2. Inspiration hit.  I thought I’d cracked the problem.  I know that I can, broadly, support video using Apache.  One way would be to create a video streaming server that uses VideoJS (h264_streaming_module and my work arounds for Apple) and store the video objects there.  This in practice would break the paradigm of a repository.  Only the URL pointing to the video would be kept in DORA there would be an administrative overhead should we change DORA; we would have to remember to change the streaming server too.  Inspiration came in the form of redirects.  I thought that, if I can create a symbolic link to the object (which has a meaningless name) on the Tomcat file system with a file name that has meaning to Apache I could get Tomcat to ask the browser to redirect in the same transaction handing the streaming responsibility to Apache.  The correct HTML is delivered to the browser.  The symbolic link is created if it hasn’t been created before and the browser is told to get the video from Apache instead.  The solution was quick to code but, and it’s a big but, where all web clients support redirects in a general way not all browsers support redirects within their video playback functionality.  This includes all Flash playback.

As it stands, we are using method 1 because if we don’t come back to it this is the method that should be supported later by newer browsers and mobile devices.  I would, given the chance, see if there is a streaming solution for Tomcat that supports Byte Streaming and Flash type streaming.

Jul 202011

As a representative of the EXPLORER project I attended the Kultivate conference on 15th July. 

It was an excellent opportunity to talk to people about the project and to find out what Kultivate has been up to.  To find out more about Kultivate go to http://www.vads.ac.uk/kultur2group/projects/kultivate/.  My thanks to Marie-Therese for giving us the opportunity to join in.

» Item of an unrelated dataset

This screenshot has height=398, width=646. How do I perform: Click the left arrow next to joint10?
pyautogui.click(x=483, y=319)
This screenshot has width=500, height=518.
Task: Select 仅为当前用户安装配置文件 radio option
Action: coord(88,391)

Many discussions focused on how to display non-text outputs in repositories and it appears that the work we are doing on EXPLORER will be of help to other Dspace users in this area.  We are able to display Videos correctly within the repository and are working on other media formats.  Expect an update from Owen soon on this. 

Otherwise we are currently working on some new advocacy materials for DORA and reviewing policies and protocols.  The DMU website it currently being updated and DORA will be included in this later in the year.  More on this soon we hope.